WASHINGTON (CBS DC) — Nearly four-in-ten (38 percent) of single American adults report having used online dating or mobile dating apps and nearly a quarter (24 percent) admit to keeping tabs on someone they have dated through Internet searches.

A new study of online dating and relationships from the Pew Internet Project finds that more than one-in-ten American adults (11 percent) classified themselves as “online daters,” and say they have personally used online dating websites such as eHarmony, Match.com or OK Cupid.

Online dating was most common among younger Americans in their mid-20s through their mid-40s.
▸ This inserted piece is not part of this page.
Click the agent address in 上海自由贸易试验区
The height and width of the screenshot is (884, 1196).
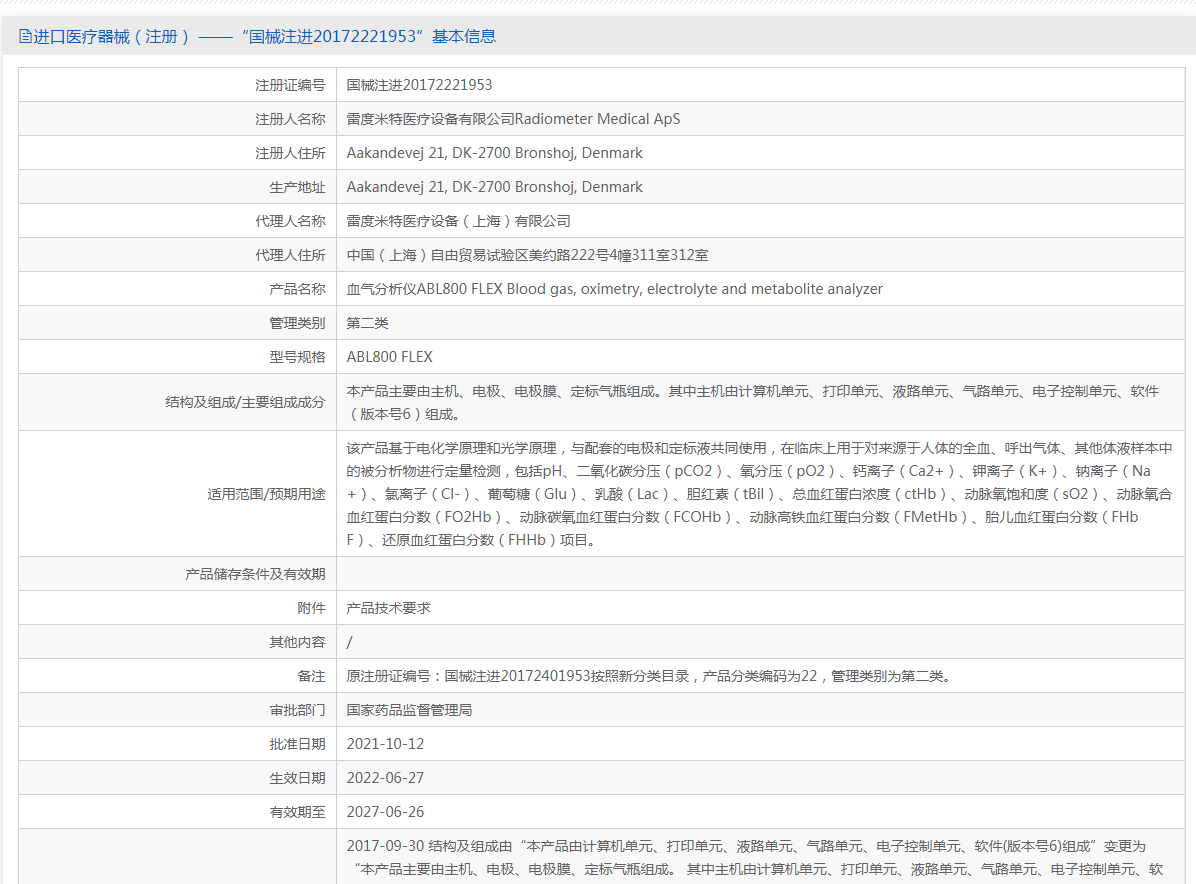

Twenty-two percent of 25-34 year olds said they are online daters, and 17 percent of 35-44 year olds are as well.

Twenty-nine percent of recent online daters reported searching for information online about someone they are currently dating or have dated in the past.

Just under two-thirds (66 percent) of online daters reported going on a date with someone they’d met through a dating website, and just shy of a quarter (23 percent) of online daters said they’d met a spouse or long-term relationship from one of the matchmaking websites.

The number of online daters is increasing significantly, and attitudes toward the online matchmaking process have grown more positive in recent years.

Fifty-nine percent of all Internet users surveyed agreed with the statement: “Online dating is a good way to meet people” – a 15-point rise from the 44 percent who stated that in 2005. Fifty-three percent of Internet users agreed with the statement: “online dating allows people to find a better match for themselves because they get to know a lot more people.”

However, not all of those surveyed were positive about the process: 21 percent of Internet users agreed with the statement that “people who use online dating sites are desperate.

And nearly one-third (32 percent) of Internet users agreed with the statement that “online dating keeps people from settling down because they always have options for people to date.”

The Pew tracking study from 2013 compared 2,252 adults over the age of 18 to responses from 3,215 adults in a 2005 survey.